Abstention record pour l’élection présidentielle en Afghanistan

Les résultats préliminaires doivent être annoncés le 19 octobre et les définitifs, le 7 novembre.
Photo: Hoshang Hashimi Agence France-Presse Les résultats préliminaires doivent être annoncés le 19 octobre et les définitifs, le 7 novembre.

L’abstention devrait battre un record à l’élection présidentielle afghane, plombée par la menace des attaques des talibans et les craintes de fraude électorale.

Environ 9,6 millions d’électeurs étaient appelés aux urnes samedi dans l’Afghanistan en guerre pour choisir le chef de l’État parmi 18 candidats, avec deux favoris : l’actuel président, Ashraf Ghani, et son chef de l’exécutif, Abdullah Abdullah.

Selon les informations disponibles, le scrutin semble avoir été épargné par des attentats aussi meurtriers que ceux ayant endeuillé la campagne électorale, avec par exemple 26 morts dans une seule attaque le 17 septembre.

Le ministre de l’Intérieur, Massoud Andarabi, a fait état samedi soir de 5 morts parmi les forces de l’ordre et de 37 blessés civils, dans diverses attaques attribuées aux talibans. Mais lors des précédents jours d’élections ces dernières années, les autorités ont souvent été mutiques sur les attaques, pour finalement annoncer des bilans plus lourds par la suite.

La participation devrait être la plus basse des quatre scrutins présidentiels tenus depuis 2004.

La Commission électorale a annoncé dimanche soir que selon les chiffres disponibles pour les trois quarts des bureaux de vote (3736 sur 4905), un peu plus de 20 % des électeurs (2,19 millions) avaient mis un bulletin dans l’urne.

À ce rythme, la participation finale, attendue lundi, pourrait tourner autour de 25 %, loin derrière le plus bas enregistré jusqu’ici, qui était de 38 % au premier tour de la présidentielle de 2009.

Haroun Mir, chercheur indépendant à Kaboul, a minimisé les conséquences d’un faible taux de participation en jugeant que « le prochain gouvernement aura un mandat plus fort que l’actuel, parce que l’élection est beaucoup plus “propre” que les précédentes ».
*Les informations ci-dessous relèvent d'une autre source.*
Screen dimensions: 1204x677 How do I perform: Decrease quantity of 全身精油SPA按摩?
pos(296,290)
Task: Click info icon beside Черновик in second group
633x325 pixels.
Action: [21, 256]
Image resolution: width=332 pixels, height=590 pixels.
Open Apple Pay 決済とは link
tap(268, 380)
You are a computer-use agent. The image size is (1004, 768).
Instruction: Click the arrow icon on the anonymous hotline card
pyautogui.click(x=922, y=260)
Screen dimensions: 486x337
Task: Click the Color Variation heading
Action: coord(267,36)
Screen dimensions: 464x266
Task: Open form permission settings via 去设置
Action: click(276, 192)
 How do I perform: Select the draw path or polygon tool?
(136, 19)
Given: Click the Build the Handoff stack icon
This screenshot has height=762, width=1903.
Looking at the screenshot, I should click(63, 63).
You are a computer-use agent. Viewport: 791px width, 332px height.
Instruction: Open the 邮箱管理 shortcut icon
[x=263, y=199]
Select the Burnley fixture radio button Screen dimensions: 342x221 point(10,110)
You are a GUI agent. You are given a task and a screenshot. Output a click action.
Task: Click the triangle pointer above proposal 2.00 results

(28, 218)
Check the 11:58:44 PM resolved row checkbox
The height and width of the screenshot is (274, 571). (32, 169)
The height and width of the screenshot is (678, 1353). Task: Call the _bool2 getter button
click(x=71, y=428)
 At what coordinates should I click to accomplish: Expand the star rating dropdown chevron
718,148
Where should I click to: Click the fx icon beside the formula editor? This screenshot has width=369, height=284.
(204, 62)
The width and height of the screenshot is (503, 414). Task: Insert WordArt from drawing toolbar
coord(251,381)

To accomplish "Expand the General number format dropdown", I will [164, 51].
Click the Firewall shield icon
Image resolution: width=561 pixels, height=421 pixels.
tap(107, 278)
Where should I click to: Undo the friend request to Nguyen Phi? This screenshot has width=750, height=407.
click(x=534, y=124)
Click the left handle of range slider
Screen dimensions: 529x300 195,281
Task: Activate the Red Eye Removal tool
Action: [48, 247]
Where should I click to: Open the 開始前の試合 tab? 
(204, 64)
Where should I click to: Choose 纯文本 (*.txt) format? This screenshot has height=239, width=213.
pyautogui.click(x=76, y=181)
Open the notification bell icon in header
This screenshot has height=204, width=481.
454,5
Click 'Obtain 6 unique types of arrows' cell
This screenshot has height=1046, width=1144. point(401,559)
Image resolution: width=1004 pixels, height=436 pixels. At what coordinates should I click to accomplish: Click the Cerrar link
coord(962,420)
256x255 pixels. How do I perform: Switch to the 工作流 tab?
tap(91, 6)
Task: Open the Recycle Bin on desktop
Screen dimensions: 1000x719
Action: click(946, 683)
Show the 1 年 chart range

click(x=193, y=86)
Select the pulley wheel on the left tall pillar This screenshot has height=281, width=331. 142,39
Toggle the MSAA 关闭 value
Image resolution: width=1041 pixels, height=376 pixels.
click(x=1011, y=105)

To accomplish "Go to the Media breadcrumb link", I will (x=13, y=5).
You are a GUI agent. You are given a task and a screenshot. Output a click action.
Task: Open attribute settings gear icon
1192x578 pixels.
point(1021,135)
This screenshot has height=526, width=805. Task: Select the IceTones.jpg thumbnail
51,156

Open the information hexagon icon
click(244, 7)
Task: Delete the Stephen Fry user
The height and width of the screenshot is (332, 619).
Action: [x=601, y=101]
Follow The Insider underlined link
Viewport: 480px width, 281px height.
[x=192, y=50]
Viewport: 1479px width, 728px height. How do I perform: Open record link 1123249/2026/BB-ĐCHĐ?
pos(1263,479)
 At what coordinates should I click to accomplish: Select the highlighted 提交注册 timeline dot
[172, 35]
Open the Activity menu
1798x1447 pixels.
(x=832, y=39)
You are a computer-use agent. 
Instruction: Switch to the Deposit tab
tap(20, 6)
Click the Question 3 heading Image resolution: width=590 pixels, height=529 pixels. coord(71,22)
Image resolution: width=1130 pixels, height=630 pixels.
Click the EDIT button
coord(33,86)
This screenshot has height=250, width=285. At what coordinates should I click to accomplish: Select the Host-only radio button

La peur des attaques, mais aussi de la fraude, a joué un rôle dans cette désaffection, selon de nombreux témoignages de citoyens recueillis avant l’élection. Les talibans avaient appelé la population à ne pas aller voter, en annonçant que leurs moudjahidines viseraient « les bureaux et les centres [de vote] de ce spectacle ».

Alors que le gouvernement n’a fourni aucun bilan global, les talibans ont revendiqué 531 attaques. L’institut de recherche Afghan Analyst Network en a recensé plus de 400, en rassemblant les chiffres d’observateurs étrangers, des siens et de sources publiques.

De nombreux électeurs ont aussi boudé les urnes par crainte d’irrégularités semblables à celles qui avaient gravement entaché l’élection de 2014.

La directrice de la Commission indépendante des droits de l’homme en Afghanistan, Shaharzad Akbar, a cependant remarqué que « la situation sécuritaire s’est révélée meilleure que nous nous y attendions ». Elle a admis « des irrégularités et des difficultés techniques, comme attendu, mais qui ont été réglées plus rapidement que lors des dernières élections ». Toutes choses qui lui ont fait dire que, « si on leur en donne la chance, les Afghans souhaitent vraiment participer au processus démocratique ».

Le Département d’État américain a « applaudi le courage des électeurs afghans » et enjoint aux autorités, selon un porte-parole, de prendre « toutes les mesures pour s’assurer que l’élection… soit transparente et crédible ».

Les résultats préliminaires doivent être annoncés le 19 octobre et les définitifs, le 7 novembre. Si aucun des candidats du premier tour n’a reçu plus de 50 % des suffrages, un deuxième tour se tiendra alors dans les deux semaines suivantes.